One Flew over the Cuckoo's Nest

Sound designer extraordinaire Mark Berger, who collaborated on two Milos Forman films including Cuckoo's Nest, will briefly talk about working with Forman in the early 1970s. Berger has won four Academy Awards for his sound work, including one for Amadeus and one for Apocalypse Now. Mark Berger currently teaches a course in UC Berkeley's Film Studies Program covering the nature, evolution, use, and abuse of sound in cinema.

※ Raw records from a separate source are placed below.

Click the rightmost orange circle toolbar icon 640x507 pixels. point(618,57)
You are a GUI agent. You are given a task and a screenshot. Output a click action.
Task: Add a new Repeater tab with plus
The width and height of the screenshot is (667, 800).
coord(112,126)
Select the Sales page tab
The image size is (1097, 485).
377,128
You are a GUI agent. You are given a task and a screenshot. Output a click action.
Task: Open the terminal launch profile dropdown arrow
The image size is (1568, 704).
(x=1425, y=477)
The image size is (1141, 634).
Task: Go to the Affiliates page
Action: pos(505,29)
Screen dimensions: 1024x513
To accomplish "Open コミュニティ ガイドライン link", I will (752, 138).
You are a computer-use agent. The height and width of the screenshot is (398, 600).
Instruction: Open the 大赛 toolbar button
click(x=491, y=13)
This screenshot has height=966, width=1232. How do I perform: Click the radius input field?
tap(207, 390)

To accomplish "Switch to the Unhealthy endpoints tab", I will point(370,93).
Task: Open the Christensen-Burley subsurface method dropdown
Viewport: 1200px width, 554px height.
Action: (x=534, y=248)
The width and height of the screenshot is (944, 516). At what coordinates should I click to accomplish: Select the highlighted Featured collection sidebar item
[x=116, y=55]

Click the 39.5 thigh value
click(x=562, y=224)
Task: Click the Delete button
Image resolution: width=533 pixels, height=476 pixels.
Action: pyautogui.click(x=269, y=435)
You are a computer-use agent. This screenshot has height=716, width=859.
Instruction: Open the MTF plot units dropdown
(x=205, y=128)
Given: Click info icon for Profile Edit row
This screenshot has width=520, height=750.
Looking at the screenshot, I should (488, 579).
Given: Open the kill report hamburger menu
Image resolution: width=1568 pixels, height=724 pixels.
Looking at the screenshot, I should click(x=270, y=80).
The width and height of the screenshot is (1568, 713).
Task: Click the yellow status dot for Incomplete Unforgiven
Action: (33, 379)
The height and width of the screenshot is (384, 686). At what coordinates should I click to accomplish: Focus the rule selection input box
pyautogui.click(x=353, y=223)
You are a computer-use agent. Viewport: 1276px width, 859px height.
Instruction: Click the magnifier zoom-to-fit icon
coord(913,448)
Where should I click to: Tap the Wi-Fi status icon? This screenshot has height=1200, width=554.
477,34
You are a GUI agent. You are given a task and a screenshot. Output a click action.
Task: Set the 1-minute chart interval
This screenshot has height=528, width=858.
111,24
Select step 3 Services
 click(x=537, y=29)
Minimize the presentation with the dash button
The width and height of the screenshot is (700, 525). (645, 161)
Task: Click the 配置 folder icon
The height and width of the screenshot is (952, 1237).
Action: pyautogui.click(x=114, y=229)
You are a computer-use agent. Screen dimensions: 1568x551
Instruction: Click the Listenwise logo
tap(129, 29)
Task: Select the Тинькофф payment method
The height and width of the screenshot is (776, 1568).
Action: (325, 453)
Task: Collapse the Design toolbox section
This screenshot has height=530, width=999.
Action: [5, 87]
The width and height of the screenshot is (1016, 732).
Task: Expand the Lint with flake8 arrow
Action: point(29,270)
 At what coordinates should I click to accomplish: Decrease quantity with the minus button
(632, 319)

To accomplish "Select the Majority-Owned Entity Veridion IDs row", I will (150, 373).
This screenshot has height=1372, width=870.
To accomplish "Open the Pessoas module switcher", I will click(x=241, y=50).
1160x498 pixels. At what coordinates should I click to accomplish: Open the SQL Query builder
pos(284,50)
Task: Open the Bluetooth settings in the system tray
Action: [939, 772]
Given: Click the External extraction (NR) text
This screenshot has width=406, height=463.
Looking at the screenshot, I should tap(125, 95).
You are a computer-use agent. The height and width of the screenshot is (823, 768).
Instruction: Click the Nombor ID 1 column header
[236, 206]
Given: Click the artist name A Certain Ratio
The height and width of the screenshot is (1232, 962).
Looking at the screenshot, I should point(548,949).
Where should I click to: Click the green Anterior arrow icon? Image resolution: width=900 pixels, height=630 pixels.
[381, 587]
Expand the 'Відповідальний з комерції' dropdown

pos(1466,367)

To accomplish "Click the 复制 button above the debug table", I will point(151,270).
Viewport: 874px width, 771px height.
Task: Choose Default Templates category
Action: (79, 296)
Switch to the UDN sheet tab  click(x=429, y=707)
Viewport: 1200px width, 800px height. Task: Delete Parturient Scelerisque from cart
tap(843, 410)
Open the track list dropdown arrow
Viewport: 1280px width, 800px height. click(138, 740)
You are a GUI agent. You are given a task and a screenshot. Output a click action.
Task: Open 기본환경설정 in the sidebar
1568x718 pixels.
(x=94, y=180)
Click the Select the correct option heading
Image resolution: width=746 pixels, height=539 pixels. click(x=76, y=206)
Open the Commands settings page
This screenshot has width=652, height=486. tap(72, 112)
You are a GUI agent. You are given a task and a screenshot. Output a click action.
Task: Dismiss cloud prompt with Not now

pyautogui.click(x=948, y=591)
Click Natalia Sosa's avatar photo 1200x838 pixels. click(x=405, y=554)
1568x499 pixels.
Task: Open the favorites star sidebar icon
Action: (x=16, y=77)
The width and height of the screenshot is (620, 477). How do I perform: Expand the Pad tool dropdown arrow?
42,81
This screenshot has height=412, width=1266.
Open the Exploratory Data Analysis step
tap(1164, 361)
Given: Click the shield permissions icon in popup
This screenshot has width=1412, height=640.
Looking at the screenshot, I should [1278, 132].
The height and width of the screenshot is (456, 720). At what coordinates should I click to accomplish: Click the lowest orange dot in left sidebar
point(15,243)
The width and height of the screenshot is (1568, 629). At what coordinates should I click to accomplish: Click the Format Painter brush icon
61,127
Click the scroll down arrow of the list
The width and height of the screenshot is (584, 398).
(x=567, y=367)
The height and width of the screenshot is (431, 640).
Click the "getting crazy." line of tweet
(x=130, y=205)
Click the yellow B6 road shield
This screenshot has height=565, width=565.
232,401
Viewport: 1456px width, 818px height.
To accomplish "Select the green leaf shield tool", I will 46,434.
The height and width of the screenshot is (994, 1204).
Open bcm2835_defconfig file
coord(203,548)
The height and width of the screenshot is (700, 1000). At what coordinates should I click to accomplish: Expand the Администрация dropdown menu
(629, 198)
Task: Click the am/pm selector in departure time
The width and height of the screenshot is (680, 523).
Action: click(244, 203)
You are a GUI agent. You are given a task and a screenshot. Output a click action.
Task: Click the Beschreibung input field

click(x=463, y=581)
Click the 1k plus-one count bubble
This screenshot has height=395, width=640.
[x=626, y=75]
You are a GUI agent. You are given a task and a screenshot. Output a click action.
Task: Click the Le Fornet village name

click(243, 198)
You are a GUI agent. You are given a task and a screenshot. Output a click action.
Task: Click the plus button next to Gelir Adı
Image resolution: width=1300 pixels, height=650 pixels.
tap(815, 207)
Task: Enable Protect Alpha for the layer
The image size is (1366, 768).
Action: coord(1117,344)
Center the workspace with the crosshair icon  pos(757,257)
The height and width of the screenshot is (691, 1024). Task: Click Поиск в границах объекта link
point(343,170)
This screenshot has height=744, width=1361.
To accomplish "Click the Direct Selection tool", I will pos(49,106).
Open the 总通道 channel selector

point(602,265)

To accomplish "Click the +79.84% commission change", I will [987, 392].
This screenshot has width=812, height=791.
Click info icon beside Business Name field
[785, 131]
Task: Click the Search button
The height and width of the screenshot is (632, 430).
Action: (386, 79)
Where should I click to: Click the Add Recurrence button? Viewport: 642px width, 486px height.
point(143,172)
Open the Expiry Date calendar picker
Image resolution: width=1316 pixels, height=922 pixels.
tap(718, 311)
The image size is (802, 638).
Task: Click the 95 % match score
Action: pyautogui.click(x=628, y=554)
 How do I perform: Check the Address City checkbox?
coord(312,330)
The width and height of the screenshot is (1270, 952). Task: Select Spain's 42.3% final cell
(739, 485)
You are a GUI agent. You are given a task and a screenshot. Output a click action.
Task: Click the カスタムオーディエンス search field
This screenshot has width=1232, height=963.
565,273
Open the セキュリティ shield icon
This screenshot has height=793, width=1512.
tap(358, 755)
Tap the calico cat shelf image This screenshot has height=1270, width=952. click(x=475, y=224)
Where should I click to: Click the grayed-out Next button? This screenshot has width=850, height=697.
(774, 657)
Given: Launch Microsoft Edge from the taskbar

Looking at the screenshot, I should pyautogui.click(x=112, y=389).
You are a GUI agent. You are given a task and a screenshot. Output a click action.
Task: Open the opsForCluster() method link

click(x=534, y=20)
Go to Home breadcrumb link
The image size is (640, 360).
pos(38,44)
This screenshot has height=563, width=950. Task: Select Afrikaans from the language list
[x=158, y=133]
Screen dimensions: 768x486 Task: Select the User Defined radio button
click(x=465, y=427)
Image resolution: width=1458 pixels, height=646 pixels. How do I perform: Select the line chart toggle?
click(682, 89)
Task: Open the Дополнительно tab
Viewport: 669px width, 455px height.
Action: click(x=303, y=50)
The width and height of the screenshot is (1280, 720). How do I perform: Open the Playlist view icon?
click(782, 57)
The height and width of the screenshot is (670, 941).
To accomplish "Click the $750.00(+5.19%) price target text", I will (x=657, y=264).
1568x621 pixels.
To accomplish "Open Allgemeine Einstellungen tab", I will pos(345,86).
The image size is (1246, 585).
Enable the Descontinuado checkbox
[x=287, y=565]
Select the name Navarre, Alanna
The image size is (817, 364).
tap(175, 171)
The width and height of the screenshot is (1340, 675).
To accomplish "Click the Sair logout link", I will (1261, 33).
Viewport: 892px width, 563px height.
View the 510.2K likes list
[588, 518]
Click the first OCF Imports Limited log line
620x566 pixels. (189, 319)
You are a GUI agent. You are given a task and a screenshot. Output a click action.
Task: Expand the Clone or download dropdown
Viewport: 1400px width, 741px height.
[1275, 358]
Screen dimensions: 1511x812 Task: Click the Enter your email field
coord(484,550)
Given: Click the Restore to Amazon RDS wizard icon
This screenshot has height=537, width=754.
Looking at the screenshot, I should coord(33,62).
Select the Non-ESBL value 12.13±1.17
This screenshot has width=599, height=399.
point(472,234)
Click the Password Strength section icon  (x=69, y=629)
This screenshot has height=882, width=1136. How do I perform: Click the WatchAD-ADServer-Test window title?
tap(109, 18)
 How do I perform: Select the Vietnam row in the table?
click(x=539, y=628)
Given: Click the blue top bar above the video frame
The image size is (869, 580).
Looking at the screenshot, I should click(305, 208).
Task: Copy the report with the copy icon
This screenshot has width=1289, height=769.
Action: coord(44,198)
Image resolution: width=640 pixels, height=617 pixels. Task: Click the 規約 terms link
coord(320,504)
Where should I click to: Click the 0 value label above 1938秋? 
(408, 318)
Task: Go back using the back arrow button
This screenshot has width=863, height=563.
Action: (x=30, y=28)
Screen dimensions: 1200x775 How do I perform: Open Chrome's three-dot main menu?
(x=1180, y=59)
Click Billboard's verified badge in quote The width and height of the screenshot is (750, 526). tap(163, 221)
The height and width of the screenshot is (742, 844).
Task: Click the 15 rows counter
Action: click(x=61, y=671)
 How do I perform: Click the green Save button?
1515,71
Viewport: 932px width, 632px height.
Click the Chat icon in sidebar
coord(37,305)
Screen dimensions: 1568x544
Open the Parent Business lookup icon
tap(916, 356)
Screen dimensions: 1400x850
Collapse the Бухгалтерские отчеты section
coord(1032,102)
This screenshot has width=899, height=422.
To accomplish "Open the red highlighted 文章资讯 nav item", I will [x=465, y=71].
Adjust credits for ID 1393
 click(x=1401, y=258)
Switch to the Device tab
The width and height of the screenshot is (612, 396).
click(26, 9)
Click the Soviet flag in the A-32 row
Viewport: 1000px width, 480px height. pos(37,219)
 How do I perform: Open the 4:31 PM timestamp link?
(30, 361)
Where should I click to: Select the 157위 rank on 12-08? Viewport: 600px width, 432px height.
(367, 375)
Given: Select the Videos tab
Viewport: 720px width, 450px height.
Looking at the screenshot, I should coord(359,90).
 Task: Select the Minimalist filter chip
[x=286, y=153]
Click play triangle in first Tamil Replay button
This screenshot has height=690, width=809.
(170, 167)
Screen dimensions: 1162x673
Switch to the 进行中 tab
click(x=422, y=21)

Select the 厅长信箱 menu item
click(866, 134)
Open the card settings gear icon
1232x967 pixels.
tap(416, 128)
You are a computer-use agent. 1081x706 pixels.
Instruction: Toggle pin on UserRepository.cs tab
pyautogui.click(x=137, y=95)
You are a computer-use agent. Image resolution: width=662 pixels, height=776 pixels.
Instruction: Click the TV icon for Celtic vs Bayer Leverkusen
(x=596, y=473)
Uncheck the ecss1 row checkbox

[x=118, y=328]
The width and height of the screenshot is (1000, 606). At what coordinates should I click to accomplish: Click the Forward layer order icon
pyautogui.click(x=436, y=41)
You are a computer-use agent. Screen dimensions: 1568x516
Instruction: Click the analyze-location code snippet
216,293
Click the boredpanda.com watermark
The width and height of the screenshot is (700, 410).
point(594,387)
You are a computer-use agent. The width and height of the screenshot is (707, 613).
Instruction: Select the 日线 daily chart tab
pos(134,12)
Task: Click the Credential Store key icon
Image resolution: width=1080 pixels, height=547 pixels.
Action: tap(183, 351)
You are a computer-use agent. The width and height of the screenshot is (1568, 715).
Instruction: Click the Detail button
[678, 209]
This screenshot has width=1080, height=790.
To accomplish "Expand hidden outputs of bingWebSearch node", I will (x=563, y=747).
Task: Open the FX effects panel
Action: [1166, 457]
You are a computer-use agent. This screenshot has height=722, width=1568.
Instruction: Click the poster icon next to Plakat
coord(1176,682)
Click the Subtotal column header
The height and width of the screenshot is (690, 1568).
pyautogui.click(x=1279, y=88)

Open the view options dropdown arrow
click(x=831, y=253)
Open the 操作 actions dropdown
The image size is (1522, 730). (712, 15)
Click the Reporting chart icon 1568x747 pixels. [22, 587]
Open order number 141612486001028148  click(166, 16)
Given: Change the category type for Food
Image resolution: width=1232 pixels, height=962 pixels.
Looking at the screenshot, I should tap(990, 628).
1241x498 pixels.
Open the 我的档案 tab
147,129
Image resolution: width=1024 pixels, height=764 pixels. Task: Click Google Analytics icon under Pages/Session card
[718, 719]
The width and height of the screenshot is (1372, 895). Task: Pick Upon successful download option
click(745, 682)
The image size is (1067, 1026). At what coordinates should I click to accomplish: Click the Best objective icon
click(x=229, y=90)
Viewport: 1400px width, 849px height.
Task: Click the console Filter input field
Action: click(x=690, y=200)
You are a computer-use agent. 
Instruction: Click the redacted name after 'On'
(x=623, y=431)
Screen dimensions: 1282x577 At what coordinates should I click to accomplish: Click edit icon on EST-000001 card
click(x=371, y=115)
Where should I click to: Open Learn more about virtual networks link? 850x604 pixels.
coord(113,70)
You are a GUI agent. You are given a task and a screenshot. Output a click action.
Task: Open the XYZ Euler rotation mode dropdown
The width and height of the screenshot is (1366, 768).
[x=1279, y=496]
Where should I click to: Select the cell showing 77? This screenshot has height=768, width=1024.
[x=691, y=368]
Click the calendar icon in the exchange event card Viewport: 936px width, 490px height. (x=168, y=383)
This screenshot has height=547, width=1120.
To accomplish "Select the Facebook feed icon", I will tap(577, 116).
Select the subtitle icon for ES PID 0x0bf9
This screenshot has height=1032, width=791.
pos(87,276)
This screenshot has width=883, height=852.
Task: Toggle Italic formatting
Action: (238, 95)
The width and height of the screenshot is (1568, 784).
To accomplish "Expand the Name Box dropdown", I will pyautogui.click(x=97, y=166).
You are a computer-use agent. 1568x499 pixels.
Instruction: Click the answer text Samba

After completing Taking Off, Milos Forman complained that it was crazier making films in the United States than in his Soviet-controlled homeland. No wonder that his next project should take place in a loony bin. Convinced that a short stint at the nuthouse would be preferable to hard time in jail, the ever-manic McMurphy (Jack Nicholson in a super-sized performance) convinces the prison docs that he's crazy. Inside the asylum, however, the cruelty of the institution is promptly made apparent in the form of Nurse Ratched (Louise Fletcher), a coldhearted matron. Cantankerous to a fault, McMurphy refuses to succumb, becoming the oddball idol of the other inmates, cracked curios played by Christopher Lloyd, Danny De Vito, Brad Dourif, and others. McMurphy's is a fine and tragic madness-his unyielding resistance grows in grandeur as attempts to crush him mount. Nicholson's pumped portrayal became a seventies symbol for the struggle against a soulless System. Alternately unruly, ribald, and tender, Forman's black comedy swept the Oscars.